WHAT TO DO: All of the lines below should be output exactly as shown.

Dataset entries
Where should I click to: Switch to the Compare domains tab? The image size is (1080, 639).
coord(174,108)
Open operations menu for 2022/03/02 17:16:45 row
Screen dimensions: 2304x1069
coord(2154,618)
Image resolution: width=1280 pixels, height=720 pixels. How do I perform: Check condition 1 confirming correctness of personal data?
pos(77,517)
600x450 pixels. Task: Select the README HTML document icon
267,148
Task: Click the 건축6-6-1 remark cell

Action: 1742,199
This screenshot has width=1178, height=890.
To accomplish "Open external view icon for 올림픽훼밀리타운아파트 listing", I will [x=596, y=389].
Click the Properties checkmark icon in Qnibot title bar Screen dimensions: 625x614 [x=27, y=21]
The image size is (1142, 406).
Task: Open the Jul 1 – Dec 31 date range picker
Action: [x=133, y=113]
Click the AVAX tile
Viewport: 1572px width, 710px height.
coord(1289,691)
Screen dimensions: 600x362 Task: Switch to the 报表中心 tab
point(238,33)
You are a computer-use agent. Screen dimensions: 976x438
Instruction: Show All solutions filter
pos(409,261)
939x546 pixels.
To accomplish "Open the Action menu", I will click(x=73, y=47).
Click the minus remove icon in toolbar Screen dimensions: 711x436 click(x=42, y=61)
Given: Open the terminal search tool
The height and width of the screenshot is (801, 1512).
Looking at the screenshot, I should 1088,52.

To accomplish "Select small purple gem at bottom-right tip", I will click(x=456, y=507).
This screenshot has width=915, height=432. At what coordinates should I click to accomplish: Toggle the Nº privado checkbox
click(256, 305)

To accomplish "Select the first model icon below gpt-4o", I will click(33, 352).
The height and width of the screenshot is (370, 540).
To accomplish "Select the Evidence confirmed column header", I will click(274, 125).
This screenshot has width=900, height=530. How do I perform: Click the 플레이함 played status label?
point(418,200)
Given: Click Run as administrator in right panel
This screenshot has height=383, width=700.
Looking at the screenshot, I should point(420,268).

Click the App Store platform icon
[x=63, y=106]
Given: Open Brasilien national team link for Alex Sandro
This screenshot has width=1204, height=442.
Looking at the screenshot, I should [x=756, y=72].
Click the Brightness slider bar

RESPONSE BOX:
Where should I click to: Switch to the Compare domains tab? The image size is (1080, 639).
coord(174,108)
Open operations menu for 2022/03/02 17:16:45 row
Screen dimensions: 2304x1069
coord(2154,618)
Image resolution: width=1280 pixels, height=720 pixels. How do I perform: Check condition 1 confirming correctness of personal data?
pos(77,517)
600x450 pixels. Task: Select the README HTML document icon
267,148
Task: Click the 건축6-6-1 remark cell

Action: 1742,199
This screenshot has width=1178, height=890.
To accomplish "Open external view icon for 올림픽훼밀리타운아파트 listing", I will [x=596, y=389].
Click the Properties checkmark icon in Qnibot title bar Screen dimensions: 625x614 [x=27, y=21]
The image size is (1142, 406).
Task: Open the Jul 1 – Dec 31 date range picker
Action: [x=133, y=113]
Click the AVAX tile
Viewport: 1572px width, 710px height.
coord(1289,691)
Screen dimensions: 600x362 Task: Switch to the 报表中心 tab
point(238,33)
You are a computer-use agent. Screen dimensions: 976x438
Instruction: Show All solutions filter
pos(409,261)
939x546 pixels.
To accomplish "Open the Action menu", I will click(x=73, y=47).
Click the minus remove icon in toolbar Screen dimensions: 711x436 click(x=42, y=61)
Given: Open the terminal search tool
The height and width of the screenshot is (801, 1512).
Looking at the screenshot, I should 1088,52.

To accomplish "Select small purple gem at bottom-right tip", I will click(x=456, y=507).
This screenshot has width=915, height=432. At what coordinates should I click to accomplish: Toggle the Nº privado checkbox
click(256, 305)

To accomplish "Select the first model icon below gpt-4o", I will click(33, 352).
The height and width of the screenshot is (370, 540).
To accomplish "Select the Evidence confirmed column header", I will click(274, 125).
This screenshot has width=900, height=530. How do I perform: Click the 플레이함 played status label?
point(418,200)
Given: Click Run as administrator in right panel
This screenshot has height=383, width=700.
Looking at the screenshot, I should point(420,268).

Click the App Store platform icon
[x=63, y=106]
Given: Open Brasilien national team link for Alex Sandro
This screenshot has width=1204, height=442.
Looking at the screenshot, I should [x=756, y=72].
Click the Brightness slider bar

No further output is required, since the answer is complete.